Nani would wake up early and be ready by 5 a.m. After her prayers, while the house was still asleep, she would leave for Shivala to pick up fresh vegetables to cook for us. Sometimes, she would stir me up from my sleep by hugging and kissing me. I would wake up to the faint smell of Pears soap and her soothing voice. Holding her hand, I would walk down the narrow alley of Shivala to buy vegetables. I was fascinated as she picked up fruits to smell them, poked vegetables to see if they had the bounce to signify their freshness and then haggle with the sabziwallahs so she could save a few rupees at the end of it all. I learnt how to buy vegetables from her. “The pods of the peas must be green and intact. Never buy pods that are split open or are yellow or dull in colour” she would admonish me if I picked up a handful from anywhere. Like any child, I too was not fond of leafy vegetables except the Methi Malai Matar that she made. She would sit on the dining table separating the methi (fenugreek) leaves from the stalks and be fully involved in the gossip sessions. We too would pitch in, shelling the peas or plucking the leaves. She added ground cashew nuts and fresh cream so the taste was rich and a tad sweet. Served with ghee soaked lachedar mirchiwale paranthas it made a meal no one wanted to miss. The oozing of the creamy methi malai matar from the mirchi parantha as one chewed on the first bite was the ultimate – a perfect balance of the subtle flavours of the vegetable with the spicy paranthas.
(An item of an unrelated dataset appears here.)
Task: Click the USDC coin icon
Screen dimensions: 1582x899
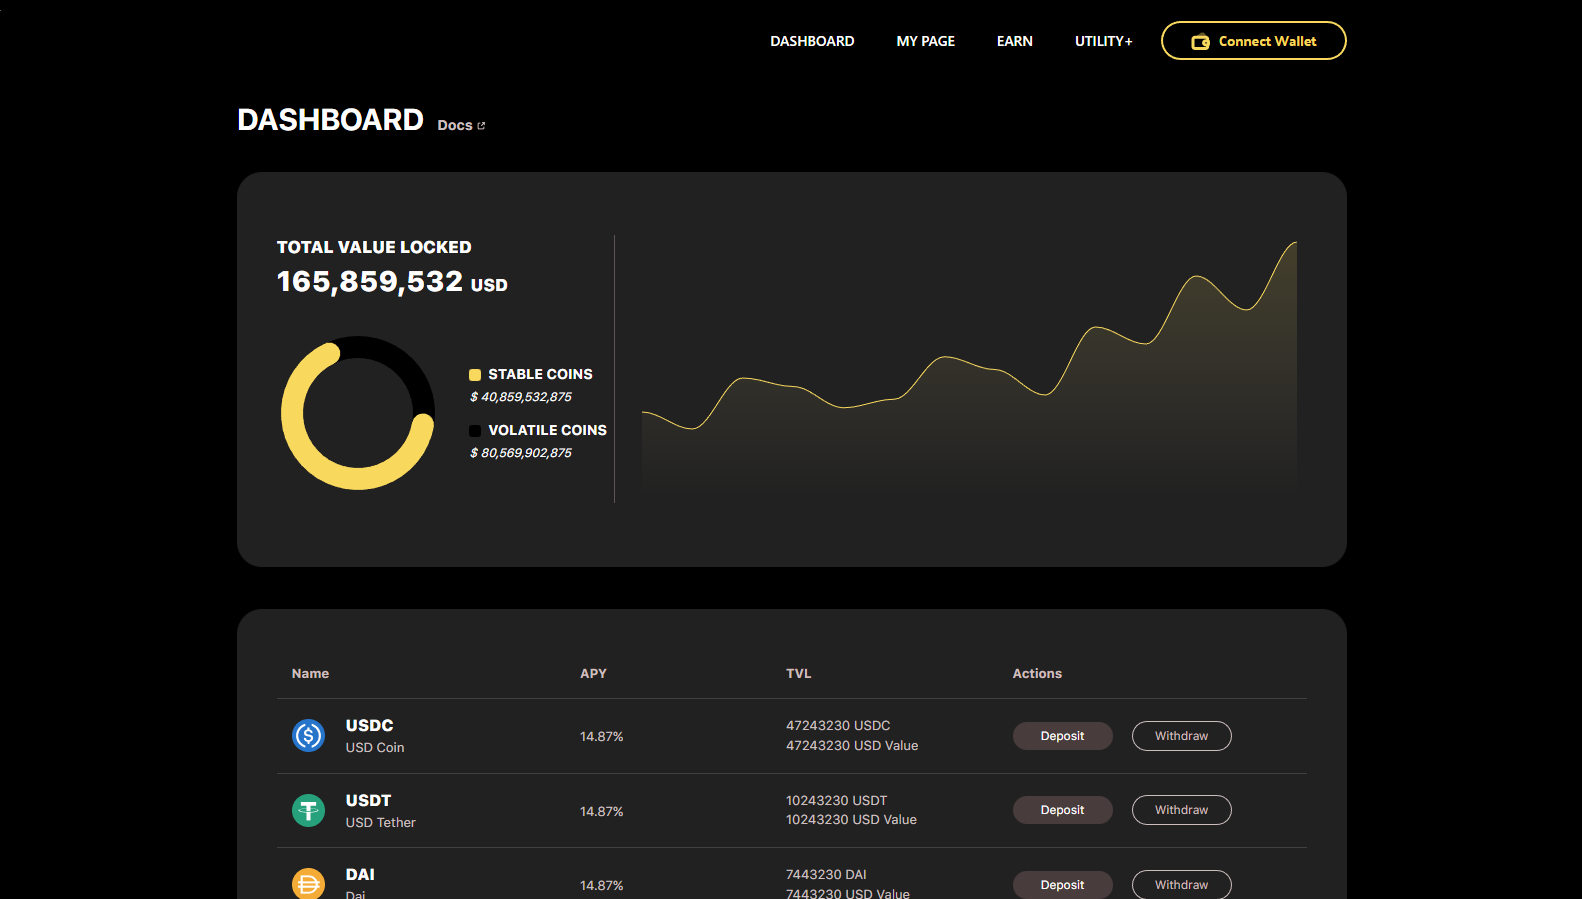Action: [308, 736]
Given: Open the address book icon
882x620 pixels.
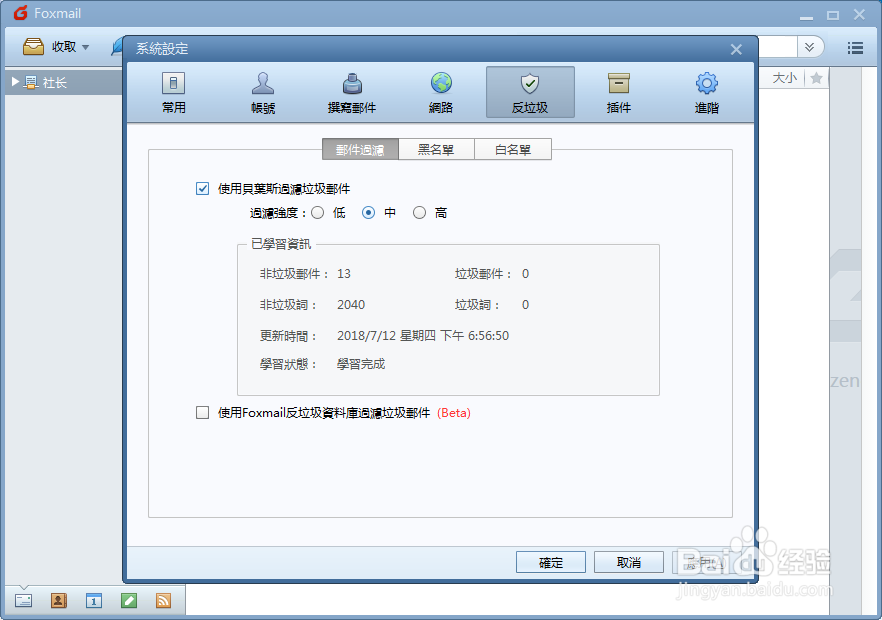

Nani is no more yet each time I use her recipe to make the same combination at home, it opens a floodgate of memories – of my grandmother, the feel of her wrinkled hand holding mine, the sounds of the Shivala Bazaar, the subzi mandi, the shelling of peas together and so much more. When I started this blog, it was also in the hope of leaving behind this heritage of old recipes for my children and grandchildren, when I’m long gone. Such is the history of food recipes that pass hands from one generation to the next. They must survive.
Do you have any food memories of a similar kind? How do you save your family recipes? Do you document them or simply teach them to the younger generation? Do share your thoughts.